Travamos uma batalha de olhares penetrantes assim que ele para de falar. Arqueando apenas uma sobrancelha, Kayke balança a cabeça em negativa e desvia seu olhar do meu. Satisfeita, desfruto dessa pequena e infantil batalha.

-Nossa jornada durará o período de alguns dias e só faremos alguns momentos de pausa durante a noite. Se virem algo suspeito, não investiguem sozinhos. Sem mais, vamos partir. -Rurik termina.

-Aquele lupino lhe olha de uma maneira que me causa arrepios. -Cecília confidencia.

-Ele é apenas um cão com cara feia. Não se preocupe, não representa uma ameaça real. -Asseguro.

-Não é desse tipo de arrepio que estou falando. -Cecília fala de maneira sugestiva.

Um brilho travesso se espalha em seus olhos e ela me cutuca com o cotovelo. Horrorizada, compreendo o sentido de suas palavras.

-Cecília, pare com essas insinuações! -Ordeno com voz ameaçadora.

-Ok. -Ela diz e levanta as mãos em sinal de rendição. -Só estava fazendo uma observação inocente. -Cecília e sorri de forma desavergonhada.

-Tendo em vista que você está se sentindo tão ousada, gostaria de aproveitar para me explicar o que se passa entre a sua pessoa e um certo lupino em particular? -Inquiro significativamente.

Imediatamente, Cecília assume uma coloração tão vermelha quanto um tomate. Ela tenta armar uma expressão ultrajada, porém, falha miseravelmente.

Xeque-mate, princesa!

-Não sei o que essa sua cabeça malévola andou maquinando, mas posso garantir que está totalmente, redondamente, plenamente enganada. -Ela responde irritada.

-É mesmo? -Tripudio um pouco mais, fingindo ingenuidade.

Sem se dispor ao trabalho de responder, Cecília apressa seus passos para alcançar Davi que segue a nossa frente. Rindo, observo enquanto ela bufa simulando estar revoltada. O cotidiano havia me ensinado a ler todos seus comportamentos e personalidades.

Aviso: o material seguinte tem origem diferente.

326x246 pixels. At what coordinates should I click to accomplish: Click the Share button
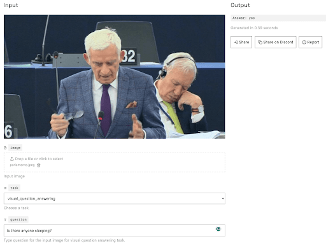pyautogui.click(x=241, y=42)
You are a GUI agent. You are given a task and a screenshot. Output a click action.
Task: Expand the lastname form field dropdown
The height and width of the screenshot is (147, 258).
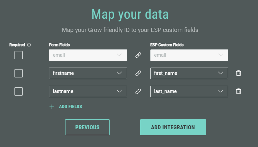88,91
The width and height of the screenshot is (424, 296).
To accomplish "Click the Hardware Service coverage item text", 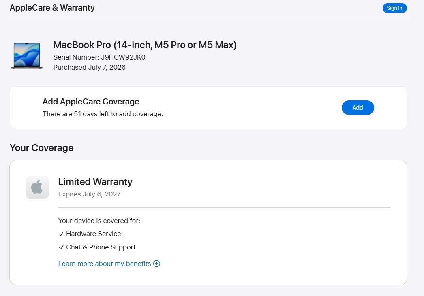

Quando ultrapassamos as gigantescas sequoias e adentramos a mata fechada, sinto um arrepio se difundir em meu corpo. Contudo, dessa vez o futuro desconhecido não me assombra mais. De braços abertos, eu o recebo.

Olá, pessoal! Tudo bem?

Como foi o feriado de vocês? Alguma resseca literária que queiram compartilhar? Sou toda ouvidos. kkk

Quero desejar um estupendo Dia da Mulher para todas as mulheres extraordinárias que acompanham essa história. Cabe lembrar que não devemos apenas reivindicar nossos direitos, respeito e espaço no mundo nesse dia. Nossa luta é diária, sendo assim, não percam o foco nos seus planos e sonhos! Nada é capaz de parar uma mulher determinada!

Então, aí está mais um capítulo da nossa história. Espero que gostem!

Um beijão e um excelente final de semana!